[suicide]
I have so many bastard lists on the go at the moment as I try to get organised. My memory is hopeless just now so I am using lists for even the most basic things. Here’s a list from ten days ago that I am referring to frequently, for comfort, reassurance and to torture myself (impressive résumé for a list):
- I feel guilty for the terrible things I have done which I can never fix or undo
- I hate and despise myself; I am a terrible person
- I have never achieved anything and I am intensely ashamed of that
- I am a burden and I drag down my family and friends; I know for a fact that they will be better off when I am dead
- I will never have someone to hug and hug me
- I will never have someone to love and love me
- I will never have someone to cuddle in bed with
- I have feelings of intense loneliness which are very painful
- I will never have someone I feel safe enough to have sex with
- I am putting all the weight back on and everyone is laughing and looking down at me
- I am ashamed that I can’t manage my eating
- I hate my body and want to rip it apart and set it on fire
- I am ashamed and horrified that I didn’t apply for the ordinary degree that I had credits for and so ruined even that faint hope for a future
- It really hurts and I feel intensely ashamed every time I see someone talking about managing to be a doctor or medical student with a mental illness
- I am a waste of the Earth’s resources; one less human is better for climate change
- I am a waste of NHS resources
- I am a waste of taxpayers’ resources
- I am ashamed that I can’t manage my mental illness
- I am ashamed that I so desperately want people to like me
- I want to be free (though I don’t deserve that)

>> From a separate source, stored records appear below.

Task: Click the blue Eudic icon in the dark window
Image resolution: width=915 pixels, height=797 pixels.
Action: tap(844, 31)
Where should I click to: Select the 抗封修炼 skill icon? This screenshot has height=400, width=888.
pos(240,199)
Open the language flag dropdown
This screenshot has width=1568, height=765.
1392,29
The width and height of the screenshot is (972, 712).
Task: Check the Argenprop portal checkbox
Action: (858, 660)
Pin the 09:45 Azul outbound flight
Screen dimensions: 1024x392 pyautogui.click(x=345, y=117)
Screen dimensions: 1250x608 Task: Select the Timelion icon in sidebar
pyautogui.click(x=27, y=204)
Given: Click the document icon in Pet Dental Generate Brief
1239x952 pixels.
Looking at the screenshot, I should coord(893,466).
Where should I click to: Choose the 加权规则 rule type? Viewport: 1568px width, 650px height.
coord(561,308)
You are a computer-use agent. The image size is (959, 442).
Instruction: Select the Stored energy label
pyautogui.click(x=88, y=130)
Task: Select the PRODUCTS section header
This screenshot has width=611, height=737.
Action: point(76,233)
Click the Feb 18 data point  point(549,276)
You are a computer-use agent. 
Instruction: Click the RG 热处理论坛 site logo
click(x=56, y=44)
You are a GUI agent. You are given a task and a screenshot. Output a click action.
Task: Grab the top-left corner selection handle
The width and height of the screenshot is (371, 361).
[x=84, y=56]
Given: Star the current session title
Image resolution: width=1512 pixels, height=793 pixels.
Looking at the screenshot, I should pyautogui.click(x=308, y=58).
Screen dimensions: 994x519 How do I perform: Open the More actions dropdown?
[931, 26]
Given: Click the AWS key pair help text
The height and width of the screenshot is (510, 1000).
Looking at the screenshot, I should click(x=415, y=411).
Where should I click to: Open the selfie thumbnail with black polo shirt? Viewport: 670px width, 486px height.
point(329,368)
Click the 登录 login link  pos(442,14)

- I want to be at peace (though I don’t deserve that)
- I want to be finished and gone and in the past so that the harm I did can heal
It was hard to write but I felt better for it as my head felt clearer and emptied out. It is like cutting into raw, burnt skin when I expose this intense, overwhelming shame. If it wasn’t for the fact that I will be dead in a few days I wouldn’t be able to. I don’t know why I am publishing this. It eases something and makes these last days less painful, I think. I have no right to ask or hope for that of course. Also, it’s a kind of proof to myself. I would never, never, never talk about these things if I thought anyone I knew could even remotely possibly find out. There is always a possibility that you can be outed from an anonymous blog. But it doesn’t matter if you’re dead.